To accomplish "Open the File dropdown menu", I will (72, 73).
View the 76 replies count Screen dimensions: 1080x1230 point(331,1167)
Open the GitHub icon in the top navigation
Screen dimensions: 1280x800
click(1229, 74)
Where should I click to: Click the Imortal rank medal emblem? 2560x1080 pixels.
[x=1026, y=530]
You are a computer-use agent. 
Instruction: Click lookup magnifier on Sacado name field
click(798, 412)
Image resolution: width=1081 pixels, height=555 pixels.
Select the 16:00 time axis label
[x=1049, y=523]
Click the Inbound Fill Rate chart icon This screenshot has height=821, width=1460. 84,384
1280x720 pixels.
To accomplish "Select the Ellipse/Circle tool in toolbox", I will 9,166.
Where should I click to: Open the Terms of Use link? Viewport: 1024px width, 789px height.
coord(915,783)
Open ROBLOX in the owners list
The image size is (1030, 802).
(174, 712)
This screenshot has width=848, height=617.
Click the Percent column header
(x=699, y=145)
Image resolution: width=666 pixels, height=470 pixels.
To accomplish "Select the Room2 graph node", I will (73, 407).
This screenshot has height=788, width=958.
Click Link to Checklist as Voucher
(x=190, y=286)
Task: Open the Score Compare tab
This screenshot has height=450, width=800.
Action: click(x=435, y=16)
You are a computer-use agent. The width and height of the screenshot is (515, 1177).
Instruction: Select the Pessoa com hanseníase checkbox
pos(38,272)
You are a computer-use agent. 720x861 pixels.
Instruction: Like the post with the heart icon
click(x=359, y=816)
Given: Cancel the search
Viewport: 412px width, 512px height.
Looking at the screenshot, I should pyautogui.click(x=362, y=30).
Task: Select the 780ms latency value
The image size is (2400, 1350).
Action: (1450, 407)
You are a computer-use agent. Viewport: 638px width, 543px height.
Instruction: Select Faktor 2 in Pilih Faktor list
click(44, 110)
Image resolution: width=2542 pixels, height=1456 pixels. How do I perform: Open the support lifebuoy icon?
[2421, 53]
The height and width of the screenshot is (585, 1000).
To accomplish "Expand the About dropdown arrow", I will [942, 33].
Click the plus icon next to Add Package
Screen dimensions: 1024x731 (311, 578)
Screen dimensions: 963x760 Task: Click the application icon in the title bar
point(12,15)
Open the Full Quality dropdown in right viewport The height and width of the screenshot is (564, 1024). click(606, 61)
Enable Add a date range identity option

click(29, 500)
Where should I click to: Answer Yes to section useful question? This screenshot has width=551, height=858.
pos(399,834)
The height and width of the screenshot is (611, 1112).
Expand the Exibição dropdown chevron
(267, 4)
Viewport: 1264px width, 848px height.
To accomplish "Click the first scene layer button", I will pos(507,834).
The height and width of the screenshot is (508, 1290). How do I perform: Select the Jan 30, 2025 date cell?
+-------+
* What is expected *
Please give the full set of data again exactly.

* Task output *
To accomplish "Open the File dropdown menu", I will (72, 73).
View the 76 replies count Screen dimensions: 1080x1230 point(331,1167)
Open the GitHub icon in the top navigation
Screen dimensions: 1280x800
click(1229, 74)
Where should I click to: Click the Imortal rank medal emblem? 2560x1080 pixels.
[x=1026, y=530]
You are a computer-use agent. 
Instruction: Click lookup magnifier on Sacado name field
click(798, 412)
Image resolution: width=1081 pixels, height=555 pixels.
Select the 16:00 time axis label
[x=1049, y=523]
Click the Inbound Fill Rate chart icon This screenshot has height=821, width=1460. 84,384
1280x720 pixels.
To accomplish "Select the Ellipse/Circle tool in toolbox", I will 9,166.
Where should I click to: Open the Terms of Use link? Viewport: 1024px width, 789px height.
coord(915,783)
Open ROBLOX in the owners list
The image size is (1030, 802).
(174, 712)
This screenshot has width=848, height=617.
Click the Percent column header
(x=699, y=145)
Image resolution: width=666 pixels, height=470 pixels.
To accomplish "Select the Room2 graph node", I will (73, 407).
This screenshot has height=788, width=958.
Click Link to Checklist as Voucher
(x=190, y=286)
Task: Open the Score Compare tab
This screenshot has height=450, width=800.
Action: click(x=435, y=16)
You are a computer-use agent. The width and height of the screenshot is (515, 1177).
Instruction: Select the Pessoa com hanseníase checkbox
pos(38,272)
You are a computer-use agent. 720x861 pixels.
Instruction: Like the post with the heart icon
click(x=359, y=816)
Given: Cancel the search
Viewport: 412px width, 512px height.
Looking at the screenshot, I should pyautogui.click(x=362, y=30).
Task: Select the 780ms latency value
The image size is (2400, 1350).
Action: (1450, 407)
You are a computer-use agent. Viewport: 638px width, 543px height.
Instruction: Select Faktor 2 in Pilih Faktor list
click(44, 110)
Image resolution: width=2542 pixels, height=1456 pixels. How do I perform: Open the support lifebuoy icon?
[2421, 53]
The height and width of the screenshot is (585, 1000).
To accomplish "Expand the About dropdown arrow", I will [942, 33].
Click the plus icon next to Add Package
Screen dimensions: 1024x731 (311, 578)
Screen dimensions: 963x760 Task: Click the application icon in the title bar
point(12,15)
Open the Full Quality dropdown in right viewport The height and width of the screenshot is (564, 1024). click(606, 61)
Enable Add a date range identity option

click(29, 500)
Where should I click to: Answer Yes to section useful question? This screenshot has width=551, height=858.
pos(399,834)
The height and width of the screenshot is (611, 1112).
Expand the Exibição dropdown chevron
(267, 4)
Viewport: 1264px width, 848px height.
To accomplish "Click the first scene layer button", I will pos(507,834).
The height and width of the screenshot is (508, 1290). How do I perform: Select the Jan 30, 2025 date cell?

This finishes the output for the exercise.